Over the years, I’ve worked hard at creating a support system that allows me to be successful in ministry. I couldn’t do what I do without utilizing it on a regular basis. If you came to me for advice, here are 11 Ideas for Protecting Your Faith While Leading Others I’d share with you.
- God has to be the focus of everything you do. Bring God into every situation, and always direct others to do the same.
- Join a prayer group. I belong to an ecumenical group, and we have been meeting once a month for years. Because all of us are in ministry and belong to different churches, there is a great freedom to share without risk.

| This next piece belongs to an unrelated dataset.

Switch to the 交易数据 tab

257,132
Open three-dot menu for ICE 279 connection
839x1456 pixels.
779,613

- When in doubt, seek out. It’s important to know your limitations. Most of us in catechetical ministry are not trained counselors, and we can’t solve everyone’s problems on our own. Send those who need it to professionals who can handle the situation better than we can.
- Find a spiritual director. My recommendation would be that this person not be a member of your parish staff. Some might need to meet monthly, others every few months.

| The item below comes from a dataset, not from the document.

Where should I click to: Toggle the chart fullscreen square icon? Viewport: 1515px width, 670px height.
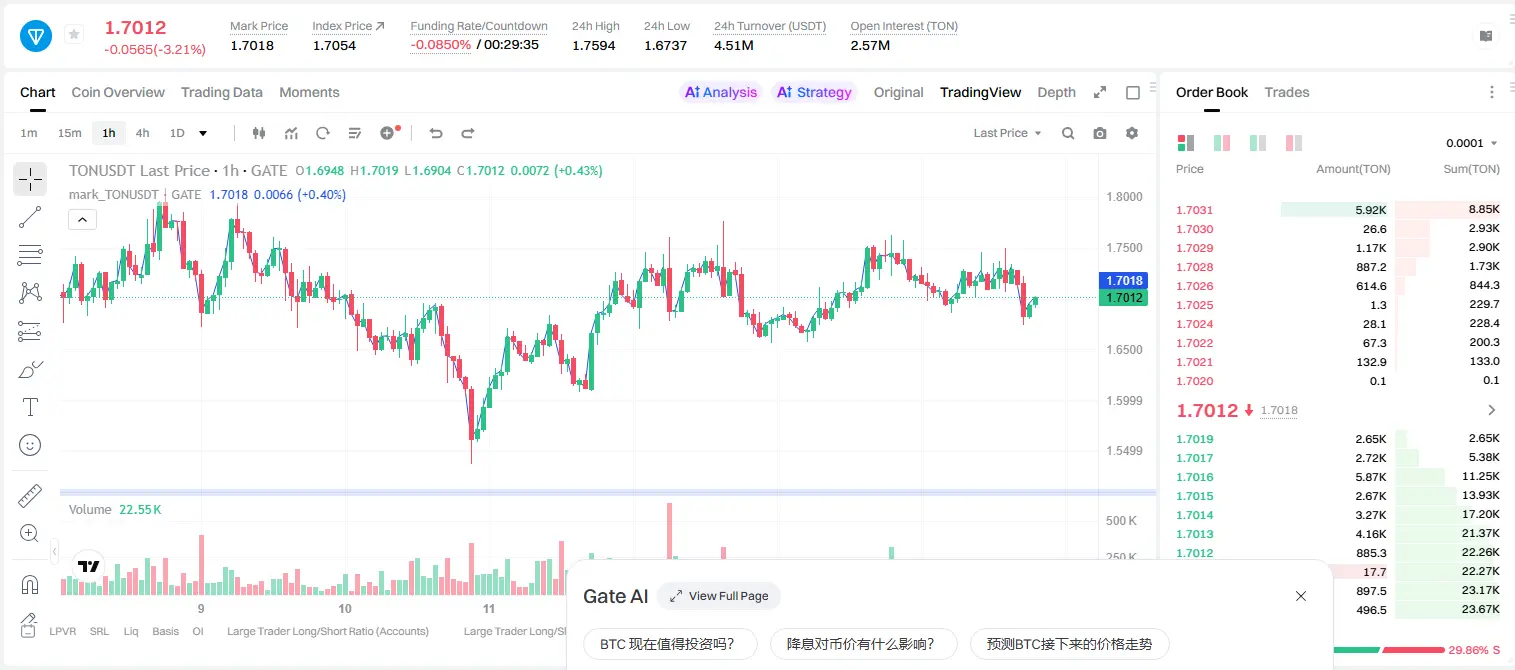click(1133, 93)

- Make an annual silent retreat. Many of us in catechetical leadership give retreats but fail to take one ourselves. I love Ignatian silent retreats, because they force me to slow down and be quiet with the Lord.
- At least twice a year, participate in a Day of Reflection. These mini-retreats help to reorient our lives to the One who called us into this ministry.
- Realize that you can’t solve everyone’s problems. If you’re like me, you have a hard enough time solving your own. Offer prayer and support, but avoid becoming overwhelmed.
- Have intercessors praying for you and your ministry. These people can be friends and family. When I’m facing an especially tough situation, I send a prayer request to one of the Carmelite monasteries. The good sisters never let me down.
- Develop friendships outside your parish. Several years ago, I joined a master gardener group in my county. Although I love to talk about God, sometimes plants provide a nice distraction.
- Make a weekly Holy Hour. Our parish has perpetual adoration, and I make a regularly scheduled Holy Hour each Saturday afternoon. This gives me a wonderful opportunity to give God thanks for all the favors I have received.
- Think about teaching. For years, I found myself consumed by administering a huge faith formation program in a parish of nearly 5,000 families. Then I read Joe Paprocki’s discussion here on Catechist’s Journey about teaching a weekly religious education class, and how it kept him focused on the real reason why he was involved in catechesis. This resonated with me, so this year, I’m teaching a fourth-grade class. That 75 minutes has become one of the highlights of my week. God has used my 14 kids to remind me of the reasons I got into this profession to start.
I’m sure you can add many of your own thoughts to this list. We all need gentle reminders about the importance of taking care of ourselves. If we want to be effective as catechetical leaders, we have to realize that we are works in progress and that God wants to use us to help bring about his kingdom.